Essas ações acabaram refletindo em pessoas inocentes que rodeiam a vítima constrangida.  Problemas como homicídio, suicídio, entre outros.

A pessoa que foi vítima de Cyberbullying sofre um trauma muito grande e influente na sua vida geral.

Quando as vítimas de Cyberbullying são mais jovens, o psicológico é mais fraco, sendo assim, atingirá muito mais fácil, causando um trauma ainda maior.

 

4 REVISÃO DE LITERATURA

 

Cyberbullying é um assunto muito comentado e escrito por várias pessoas, até por aquelas que não entendem do assunto, não possuem uma formação específica, ou conhecem apenas o significado da palavra. As pessoas falam de Cyberbullying como se fosse algo normal, hoje em dia, levam tudo na brincadeira, para causar menos impacto na sua vida social.

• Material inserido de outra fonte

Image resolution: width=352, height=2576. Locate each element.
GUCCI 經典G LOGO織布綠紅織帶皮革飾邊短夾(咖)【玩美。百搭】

Por esse e alguns outros motivos, é que hoje o cyberbullying é muitas vezes praticado sem intenção, e as vítimas acabam sem perceber o ocorrido. Para Rebouças:

 

Se o praticante de cyberbullying for menor de idade poderá responder de acordo com o Estatuto da Criança e do Adolescente, podendo sofrer desde uma advertência até internação em centro de recuperação. A escola só é responsabilizada se a prática partir do ambiente escolar. (REBOUÇAS, 2010).

 

Muitas vezes acreditamos que a escola é responsável pelo ato caso seja efetuado por um dos seus alunos, porém, como citado à cima, a escola só é responsável quando o crime parte das máquinas (computadores) da escola.

Por conta disso, muitas vezes o cyberbullying é realizado de dentro da escola, para que a mesma seja responsabilizada pelo ato, e deva tomar alguma atitude diante disso.  E para isso, tem-se o Estatuto da Criança e do Adolescente, para que os estudantes e/ou agressores sejam punidos de forma adequada e justa, de acordo com a gravidade de seu ato.

Conforme Sahb (2011), o Estatuto da Criança e do Adolescente é uma consolidação legislativa, estatuto ou codificação que trata especificamente do tratamento social e legal das crianças e dos adolescentes. Fazendo isso de forma segura, e protegendo os mesmos.

 

Fato é que estas práticas ilícitas ocasionam danos gravíssimos à vítima, deixando sequelas, rancor e depressão. São atos que desrespeitam princípios pilares da Constituição Federal, do Código Civil e do Estatuto da Criança e do Adolescente. Os adolescentes agressores sempre acreditam na falta de punição e esponsabilização, mas, não é porque são menores de 18 anos, que podem praticar qualquer ato e não ser averiguado e individualizado, criminalmente e civilmente. Os atos infracionais ocasionados pela prática do Cyberbullying podem ser passíveis de medidas sócio-educativas, conforme conta na lei 8.069/1990, o Estatuto da Criança e do Adolescente. (SAHB, 2011).

 

Portanto, diz-se que o cyberbullying desobedece aos pilares primórdios da Constituição Federal, do Código Civil e do ECA, assim, se tornando um ato ilegal, crime, deixando  psicológicas ou sociais nas vítimas, como depressão, trauma, rancor, entre outros.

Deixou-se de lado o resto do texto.